▶ **What is needed**: Please give back only the lines below from the one containing "This screenshot has width=1155, height=612." to the one containing "Click bold word 'agent' in paragraph", each repeated word for word, both ends included.

▶ **Data to process**:

_ _ _ _

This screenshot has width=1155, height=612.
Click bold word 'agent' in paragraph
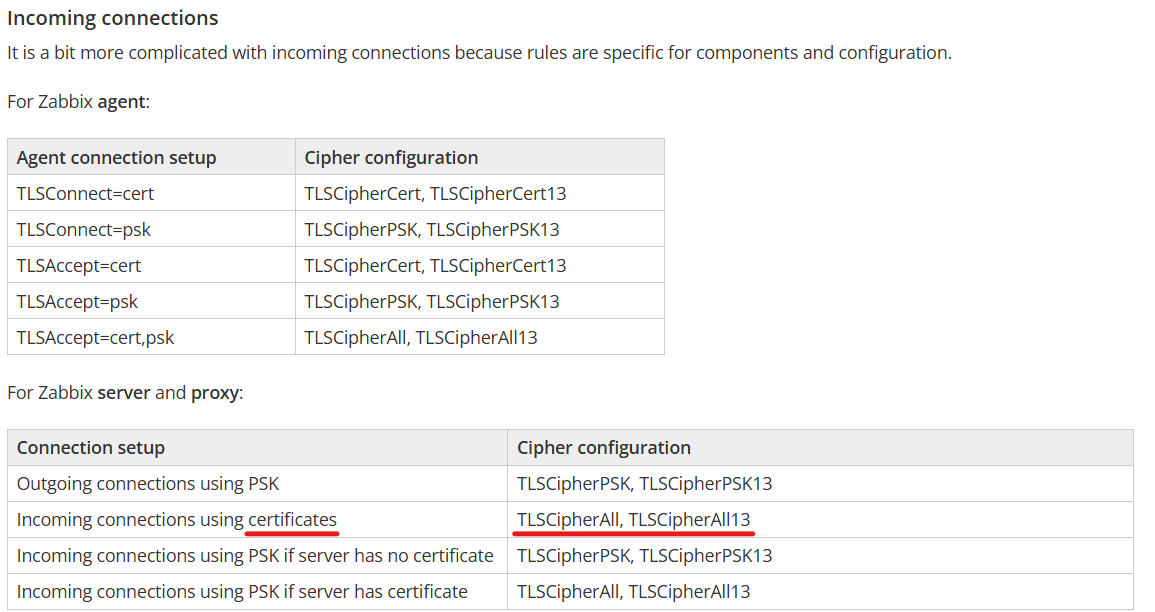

_ _ _ _

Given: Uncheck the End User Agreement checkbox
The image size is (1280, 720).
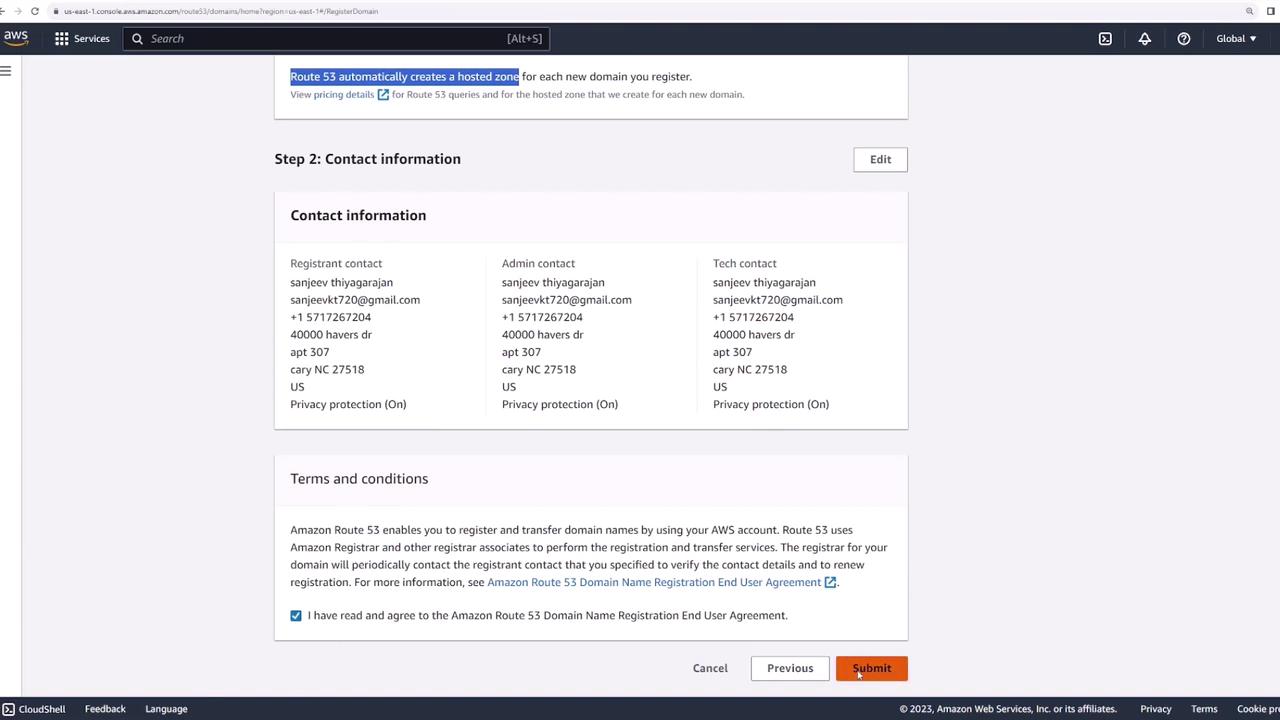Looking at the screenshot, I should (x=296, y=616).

_ _ _ _

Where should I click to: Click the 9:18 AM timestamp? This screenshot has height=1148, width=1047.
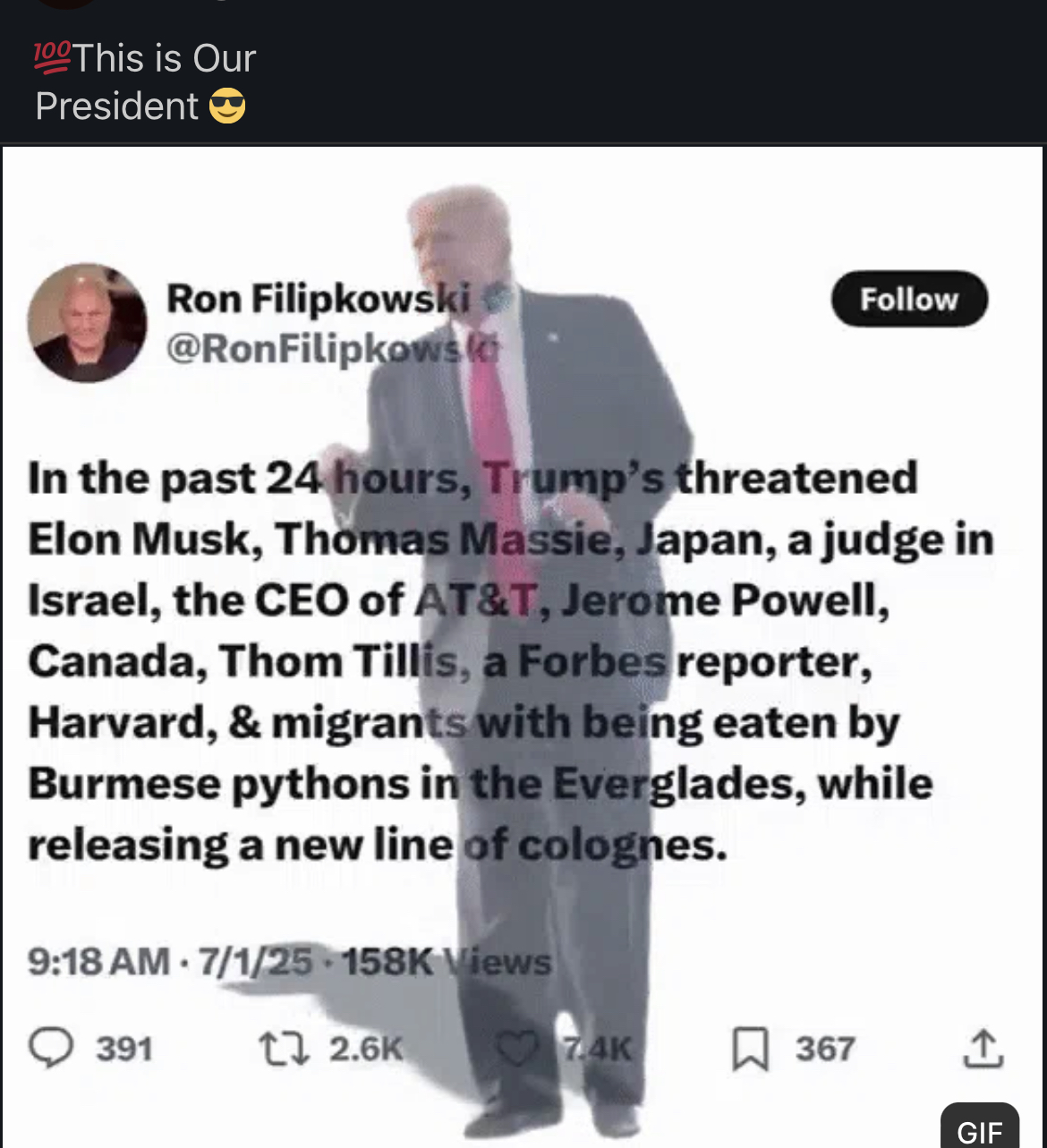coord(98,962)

_ _ _ _

▶ **The answer**:
This screenshot has width=1155, height=612.
Click bold word 'agent' in paragraph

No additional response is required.